A recently published report titled the ‘2016 Cost of Data Breach Study: Global Analysis’ has suggested that the average cost of a data breach continues to climb, now reaching an average of $4million per breach, or $158 per record from a survey of 383 companies worldwide. This represents a 29% increase in the space of 3 years. All the companies surveyed for the study have experienced a breach, ranging from 3000 records up to 101,500.
Also included in the report is a rundown of data breach ‘Megatrends’ which make for interesting reading. Firstly, the point most organisations should take away is that the greatest financial loss businesses experience from a data breach is loss of business caused by negative press and a lack of trust in the company. So, although figures like $4million might sound shocking, it’s actually the loss of consumer trust in the wake of a breach which ends up costing companies the most money and there are steps which can be taken to limit this damage, such as strong public and customer relations.
Another interesting observation is that a longer breach takes to detect, the greater the overall cost of the breach, meaning good monitoring and rapid detection can also limit the damage.
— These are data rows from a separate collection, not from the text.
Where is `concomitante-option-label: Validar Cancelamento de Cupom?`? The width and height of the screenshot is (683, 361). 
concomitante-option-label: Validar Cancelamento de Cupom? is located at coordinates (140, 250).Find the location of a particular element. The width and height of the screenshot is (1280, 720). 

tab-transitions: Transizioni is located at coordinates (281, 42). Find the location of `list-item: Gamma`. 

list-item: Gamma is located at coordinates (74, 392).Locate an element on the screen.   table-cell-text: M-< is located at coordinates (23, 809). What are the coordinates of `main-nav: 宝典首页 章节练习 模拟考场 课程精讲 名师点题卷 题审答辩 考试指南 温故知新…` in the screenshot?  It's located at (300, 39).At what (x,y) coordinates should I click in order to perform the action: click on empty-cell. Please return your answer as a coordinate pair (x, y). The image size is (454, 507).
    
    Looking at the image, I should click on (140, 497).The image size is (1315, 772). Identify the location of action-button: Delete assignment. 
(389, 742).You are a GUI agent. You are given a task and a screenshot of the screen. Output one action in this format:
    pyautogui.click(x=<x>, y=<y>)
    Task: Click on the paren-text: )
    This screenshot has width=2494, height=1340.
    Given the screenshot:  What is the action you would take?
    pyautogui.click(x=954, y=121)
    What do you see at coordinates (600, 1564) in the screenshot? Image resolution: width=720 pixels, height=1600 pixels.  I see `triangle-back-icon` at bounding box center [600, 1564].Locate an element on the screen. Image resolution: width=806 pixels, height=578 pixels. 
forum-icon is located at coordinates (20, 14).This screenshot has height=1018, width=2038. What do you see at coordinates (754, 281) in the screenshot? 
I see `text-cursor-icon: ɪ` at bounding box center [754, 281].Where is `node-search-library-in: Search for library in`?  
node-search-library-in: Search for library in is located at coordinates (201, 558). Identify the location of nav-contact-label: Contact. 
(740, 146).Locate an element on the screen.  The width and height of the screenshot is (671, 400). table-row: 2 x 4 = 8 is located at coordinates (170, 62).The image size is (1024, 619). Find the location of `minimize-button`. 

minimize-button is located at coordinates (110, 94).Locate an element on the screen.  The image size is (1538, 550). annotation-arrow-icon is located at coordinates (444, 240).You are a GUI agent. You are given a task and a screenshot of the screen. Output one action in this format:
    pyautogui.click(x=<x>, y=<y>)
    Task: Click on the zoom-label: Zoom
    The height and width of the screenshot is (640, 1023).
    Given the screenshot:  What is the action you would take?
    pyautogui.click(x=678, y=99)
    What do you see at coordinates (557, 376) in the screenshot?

As for the causes of data breaches, the main cause continues to be criminal, malicious attacks specifically targeting the company. Of the breaches studied, 48% were caused by such attacks. Unfortunately financial and healthcare organisations are the ones who suffer most financially, due to the sensitive nature of their data, making consumer trust particularly easy to lose. These industries lose many more customers in the wake of a data breach than sectors such as retail or media. It’s not all bad news, because the report also observes that increased security measures such as encryption, stronger authentication procedures, data loss prevention technologies, strong management and employee training do result in reduced costs.
Typically for this type of report, they also analysed data by country, industry and size of breach and looked at the different factors affecting the overall cost of the breach. Firstly, results showed that breaches are of greatest expense in the US and Germany, with the lowest costs found in Brazil and India. The graph below illustrates the average cost over a span of 3 years for the different countries represented in the study.
They also noted that there’s a strong variation in cost depending on the industry affected. While the average cost came out at $158, this varied greatly with healthcare having an average of $355 and the public sector only $80. You can see the variation in the graph below. The cost of the breach also varied according to the number of records lost, as you’d expect, with the average for less than 10,000 records being $2.1million and $6.7million when the number of records exceeded 50,000.
As with the majority of data breach reports of varying sources and focuses, there are several key facts for us to take note of. Again. Firstly, monitor and detect breaches as quickly as possible. Secondly, develop a strategy to deal with the fallout of the breach which will go the furthest in retaining customer trust. Finally, invest in the human resource and technologies to prevent a breach occurring in the first place. While most companies are likely to experience a data breach, these steps might be the ones to prevent your organisation hitting the headlines.